I would like to be able to link some data from a custom application to a cell in Excel.

What tech would you use to do that? I'm primarily a Unix-developer, and don't know win32 technologies in depth. But as far as I understand DDE would be the easiest, even though it is very old tech.

Being able to use it with other office suites such as OpenOffice would be a big bonus.

A: 

Easiest way to link to a cell value is via the .net data providers in Visual Studio 2008. Here is a link to some of the more common methods. Link

It's going to be difficult to try and make this available to open office as the data providers aren't the same.

Dayton Brown
A: 

I'd recommend using Java/JVM and its Apache POI library.

It can read and write Excel files and it's pure cross-platform java. It's pretty reliable in practice.

http://poi.apache.org/

alamar
I don't want to read/write excel-files: I want to get a connection to my application, as a data provider.
Jonatan
Oh, that would be OLE.
alamar
+1  A: 

In .NET I would use the COM libraries for Excel. You can use Workbook, Worksheet and Range objects to address specific cells in specific worksheets and workbooks. These work well from .NET (especially VB.NET).

John M Gant
A: 

Jonatan,

If the source application stores the data in a database, or a text file, it will be possible to use excels' build in data functions to retrieve it. Otherwise I would agree with Dayton on the integration with VS2008. You can use VS2005, however it will require you to install VSTO.

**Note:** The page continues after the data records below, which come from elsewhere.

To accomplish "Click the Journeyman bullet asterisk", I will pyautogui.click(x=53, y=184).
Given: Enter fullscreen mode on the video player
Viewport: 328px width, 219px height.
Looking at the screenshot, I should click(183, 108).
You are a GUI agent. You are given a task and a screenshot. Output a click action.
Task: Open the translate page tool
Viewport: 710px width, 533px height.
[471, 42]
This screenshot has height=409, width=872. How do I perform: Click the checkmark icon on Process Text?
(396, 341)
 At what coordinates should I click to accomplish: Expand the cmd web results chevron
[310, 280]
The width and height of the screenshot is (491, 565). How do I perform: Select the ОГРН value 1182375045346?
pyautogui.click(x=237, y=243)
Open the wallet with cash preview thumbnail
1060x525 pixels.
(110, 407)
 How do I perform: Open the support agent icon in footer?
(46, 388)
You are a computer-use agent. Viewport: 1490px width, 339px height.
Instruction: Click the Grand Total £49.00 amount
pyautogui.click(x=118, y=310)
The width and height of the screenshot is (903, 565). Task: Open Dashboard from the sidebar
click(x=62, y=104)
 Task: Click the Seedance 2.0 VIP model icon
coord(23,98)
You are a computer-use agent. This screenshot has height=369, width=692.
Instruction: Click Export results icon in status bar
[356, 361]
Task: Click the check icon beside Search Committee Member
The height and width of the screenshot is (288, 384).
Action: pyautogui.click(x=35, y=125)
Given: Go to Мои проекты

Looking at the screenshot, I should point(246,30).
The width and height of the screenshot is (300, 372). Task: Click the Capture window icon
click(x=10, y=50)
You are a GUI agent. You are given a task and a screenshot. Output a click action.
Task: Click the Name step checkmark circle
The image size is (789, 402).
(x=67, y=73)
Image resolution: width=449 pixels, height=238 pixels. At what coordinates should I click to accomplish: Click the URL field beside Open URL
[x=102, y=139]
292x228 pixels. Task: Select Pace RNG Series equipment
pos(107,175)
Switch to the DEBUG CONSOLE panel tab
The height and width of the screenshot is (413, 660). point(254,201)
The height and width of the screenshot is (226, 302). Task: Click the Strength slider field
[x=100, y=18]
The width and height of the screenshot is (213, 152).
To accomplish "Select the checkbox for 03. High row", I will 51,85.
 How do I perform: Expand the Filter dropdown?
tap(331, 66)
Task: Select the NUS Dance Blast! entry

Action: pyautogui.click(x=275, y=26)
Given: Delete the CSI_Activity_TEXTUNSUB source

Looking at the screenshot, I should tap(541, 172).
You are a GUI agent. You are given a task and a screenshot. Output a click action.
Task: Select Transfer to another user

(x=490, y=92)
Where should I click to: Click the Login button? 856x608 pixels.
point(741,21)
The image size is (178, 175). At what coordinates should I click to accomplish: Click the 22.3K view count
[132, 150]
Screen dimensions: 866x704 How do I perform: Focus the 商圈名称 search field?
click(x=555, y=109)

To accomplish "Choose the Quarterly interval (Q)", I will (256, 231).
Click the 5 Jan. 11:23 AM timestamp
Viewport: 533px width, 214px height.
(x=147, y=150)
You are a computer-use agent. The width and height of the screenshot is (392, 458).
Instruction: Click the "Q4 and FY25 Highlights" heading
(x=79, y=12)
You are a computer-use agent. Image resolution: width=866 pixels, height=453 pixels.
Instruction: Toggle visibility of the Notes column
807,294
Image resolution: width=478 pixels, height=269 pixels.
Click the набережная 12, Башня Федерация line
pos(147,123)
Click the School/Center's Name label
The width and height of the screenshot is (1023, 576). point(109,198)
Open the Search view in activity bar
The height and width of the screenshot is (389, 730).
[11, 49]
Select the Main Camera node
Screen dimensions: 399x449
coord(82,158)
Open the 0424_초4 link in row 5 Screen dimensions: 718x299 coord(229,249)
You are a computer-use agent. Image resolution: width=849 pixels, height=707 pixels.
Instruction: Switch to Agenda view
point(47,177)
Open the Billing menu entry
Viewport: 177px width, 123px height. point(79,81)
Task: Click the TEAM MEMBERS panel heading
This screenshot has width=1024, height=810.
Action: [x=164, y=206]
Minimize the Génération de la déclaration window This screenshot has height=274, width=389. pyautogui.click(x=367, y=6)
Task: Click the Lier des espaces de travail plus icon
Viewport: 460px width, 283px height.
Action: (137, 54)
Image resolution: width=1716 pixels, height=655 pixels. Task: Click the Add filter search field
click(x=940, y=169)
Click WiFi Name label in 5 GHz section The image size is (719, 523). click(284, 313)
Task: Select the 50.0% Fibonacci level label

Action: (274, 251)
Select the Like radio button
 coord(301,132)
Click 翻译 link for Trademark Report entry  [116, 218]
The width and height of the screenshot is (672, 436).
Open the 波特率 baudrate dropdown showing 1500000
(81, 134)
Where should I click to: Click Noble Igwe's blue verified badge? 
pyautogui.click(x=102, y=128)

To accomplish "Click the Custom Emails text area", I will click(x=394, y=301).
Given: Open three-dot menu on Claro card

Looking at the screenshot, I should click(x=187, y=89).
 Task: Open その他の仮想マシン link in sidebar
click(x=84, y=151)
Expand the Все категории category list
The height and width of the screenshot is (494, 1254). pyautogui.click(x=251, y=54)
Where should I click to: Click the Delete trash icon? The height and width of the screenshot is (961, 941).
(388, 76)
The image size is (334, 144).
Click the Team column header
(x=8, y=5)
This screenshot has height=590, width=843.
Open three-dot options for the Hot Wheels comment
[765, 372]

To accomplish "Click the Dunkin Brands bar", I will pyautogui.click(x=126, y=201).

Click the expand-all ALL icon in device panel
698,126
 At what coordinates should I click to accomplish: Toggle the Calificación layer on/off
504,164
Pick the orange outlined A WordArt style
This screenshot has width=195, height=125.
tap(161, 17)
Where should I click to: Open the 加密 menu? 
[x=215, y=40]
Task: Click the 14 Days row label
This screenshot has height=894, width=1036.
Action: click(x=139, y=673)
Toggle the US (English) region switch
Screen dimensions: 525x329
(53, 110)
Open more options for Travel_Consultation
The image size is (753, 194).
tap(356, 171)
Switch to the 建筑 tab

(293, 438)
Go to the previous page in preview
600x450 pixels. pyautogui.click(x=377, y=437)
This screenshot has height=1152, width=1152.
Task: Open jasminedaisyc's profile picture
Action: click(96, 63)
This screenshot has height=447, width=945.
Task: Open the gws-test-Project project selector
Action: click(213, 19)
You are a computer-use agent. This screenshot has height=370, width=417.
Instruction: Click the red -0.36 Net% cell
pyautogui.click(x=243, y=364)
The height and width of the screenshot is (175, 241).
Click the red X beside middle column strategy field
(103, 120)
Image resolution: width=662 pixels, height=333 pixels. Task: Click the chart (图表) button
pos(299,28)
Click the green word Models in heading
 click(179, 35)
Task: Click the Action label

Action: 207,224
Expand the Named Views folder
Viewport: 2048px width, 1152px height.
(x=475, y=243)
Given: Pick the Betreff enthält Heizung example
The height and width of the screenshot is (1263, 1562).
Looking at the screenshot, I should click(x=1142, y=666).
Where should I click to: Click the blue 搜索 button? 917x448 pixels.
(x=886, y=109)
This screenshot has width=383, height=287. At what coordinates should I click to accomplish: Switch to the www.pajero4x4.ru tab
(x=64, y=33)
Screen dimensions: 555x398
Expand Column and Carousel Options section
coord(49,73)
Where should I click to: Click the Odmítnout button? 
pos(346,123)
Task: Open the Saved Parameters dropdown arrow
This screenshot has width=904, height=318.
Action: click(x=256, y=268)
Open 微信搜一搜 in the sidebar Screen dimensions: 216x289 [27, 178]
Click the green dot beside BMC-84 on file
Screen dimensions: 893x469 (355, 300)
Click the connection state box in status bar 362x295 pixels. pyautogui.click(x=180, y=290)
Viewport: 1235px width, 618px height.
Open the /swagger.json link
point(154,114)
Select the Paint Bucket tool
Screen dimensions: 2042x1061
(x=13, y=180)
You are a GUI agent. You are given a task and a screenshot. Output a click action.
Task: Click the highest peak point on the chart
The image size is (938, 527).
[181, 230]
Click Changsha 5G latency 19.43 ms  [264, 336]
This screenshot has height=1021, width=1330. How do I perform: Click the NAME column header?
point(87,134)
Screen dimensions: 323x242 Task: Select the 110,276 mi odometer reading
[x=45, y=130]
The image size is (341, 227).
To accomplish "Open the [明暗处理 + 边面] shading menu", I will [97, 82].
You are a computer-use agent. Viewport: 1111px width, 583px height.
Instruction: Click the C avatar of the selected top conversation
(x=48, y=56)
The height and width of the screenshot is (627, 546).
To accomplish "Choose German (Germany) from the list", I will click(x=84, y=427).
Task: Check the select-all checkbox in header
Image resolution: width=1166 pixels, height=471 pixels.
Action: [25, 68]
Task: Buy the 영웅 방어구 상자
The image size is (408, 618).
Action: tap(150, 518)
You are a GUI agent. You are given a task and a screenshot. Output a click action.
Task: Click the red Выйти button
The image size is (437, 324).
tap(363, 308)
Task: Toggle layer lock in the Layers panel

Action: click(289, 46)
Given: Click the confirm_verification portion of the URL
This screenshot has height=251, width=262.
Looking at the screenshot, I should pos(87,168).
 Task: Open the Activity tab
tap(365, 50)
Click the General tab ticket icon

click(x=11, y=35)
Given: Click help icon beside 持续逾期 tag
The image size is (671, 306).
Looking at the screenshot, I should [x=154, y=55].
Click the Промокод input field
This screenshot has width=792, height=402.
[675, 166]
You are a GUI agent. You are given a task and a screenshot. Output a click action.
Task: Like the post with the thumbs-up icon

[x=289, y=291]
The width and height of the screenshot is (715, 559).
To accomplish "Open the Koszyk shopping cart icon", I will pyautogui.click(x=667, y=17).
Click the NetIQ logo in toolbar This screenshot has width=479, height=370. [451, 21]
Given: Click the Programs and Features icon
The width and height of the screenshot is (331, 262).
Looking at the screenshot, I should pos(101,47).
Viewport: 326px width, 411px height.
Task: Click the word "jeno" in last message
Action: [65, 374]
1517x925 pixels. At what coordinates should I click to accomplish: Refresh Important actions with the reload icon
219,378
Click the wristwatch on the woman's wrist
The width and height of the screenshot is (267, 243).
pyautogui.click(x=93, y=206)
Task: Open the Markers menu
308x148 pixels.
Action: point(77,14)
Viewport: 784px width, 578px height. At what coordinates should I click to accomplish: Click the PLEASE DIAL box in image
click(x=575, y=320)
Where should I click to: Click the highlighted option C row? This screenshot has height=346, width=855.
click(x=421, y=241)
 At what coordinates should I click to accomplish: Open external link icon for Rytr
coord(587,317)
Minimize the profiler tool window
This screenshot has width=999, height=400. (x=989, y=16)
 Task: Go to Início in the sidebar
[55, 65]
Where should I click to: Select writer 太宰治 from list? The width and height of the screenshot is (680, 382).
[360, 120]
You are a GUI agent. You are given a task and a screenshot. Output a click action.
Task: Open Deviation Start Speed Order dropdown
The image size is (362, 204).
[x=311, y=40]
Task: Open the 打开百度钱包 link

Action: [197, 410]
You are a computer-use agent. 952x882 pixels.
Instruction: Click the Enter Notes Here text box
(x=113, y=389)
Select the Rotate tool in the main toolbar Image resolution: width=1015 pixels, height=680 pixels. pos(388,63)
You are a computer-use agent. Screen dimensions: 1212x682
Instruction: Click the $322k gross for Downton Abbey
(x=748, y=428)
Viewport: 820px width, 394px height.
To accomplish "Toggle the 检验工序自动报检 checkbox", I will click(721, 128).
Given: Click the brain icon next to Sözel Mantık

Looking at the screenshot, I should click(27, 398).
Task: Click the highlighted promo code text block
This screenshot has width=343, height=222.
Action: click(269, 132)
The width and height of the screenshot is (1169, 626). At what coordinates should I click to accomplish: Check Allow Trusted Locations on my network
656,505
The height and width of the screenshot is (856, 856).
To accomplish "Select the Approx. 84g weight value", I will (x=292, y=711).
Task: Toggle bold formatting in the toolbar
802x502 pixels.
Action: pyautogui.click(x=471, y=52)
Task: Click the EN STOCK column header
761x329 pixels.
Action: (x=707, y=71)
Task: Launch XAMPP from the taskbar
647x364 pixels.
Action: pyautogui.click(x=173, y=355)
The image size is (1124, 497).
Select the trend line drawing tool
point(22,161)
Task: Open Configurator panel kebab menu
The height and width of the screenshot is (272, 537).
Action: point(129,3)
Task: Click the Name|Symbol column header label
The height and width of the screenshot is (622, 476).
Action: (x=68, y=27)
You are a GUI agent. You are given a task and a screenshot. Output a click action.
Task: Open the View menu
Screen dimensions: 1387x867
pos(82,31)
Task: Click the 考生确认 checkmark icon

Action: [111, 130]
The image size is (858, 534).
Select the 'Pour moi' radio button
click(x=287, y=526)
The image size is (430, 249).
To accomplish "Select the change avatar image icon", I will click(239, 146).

Regarding DDE - aside of being almost obsolete, there are problems while using different versions of Excel and different languages, which will require you to use different keywords for the same operation

Danny Shumer
+1  A: 

The COM interface is really easy. You start by recording a macro, and do what you intend to do. After that translate the generated code into the programming language of your choice.

GvS
+1  A: 

What does it mean "link data from a custom app to a cell in Excel"?

Do you want the Excel sheet to display data that is generated by some external app?

If that is the case there are a number of options. The Excel data provider is one way to go. This works if you have lots of data you'd like to load. For just one cell, it may be overkill.

If the external data is accessible via a network interface (let's say, HTTP), then you can write some Excel macro code to consume it. You could use the ServerXmlHttp object to consume it, from within Excel. Some guidance on that is HERE.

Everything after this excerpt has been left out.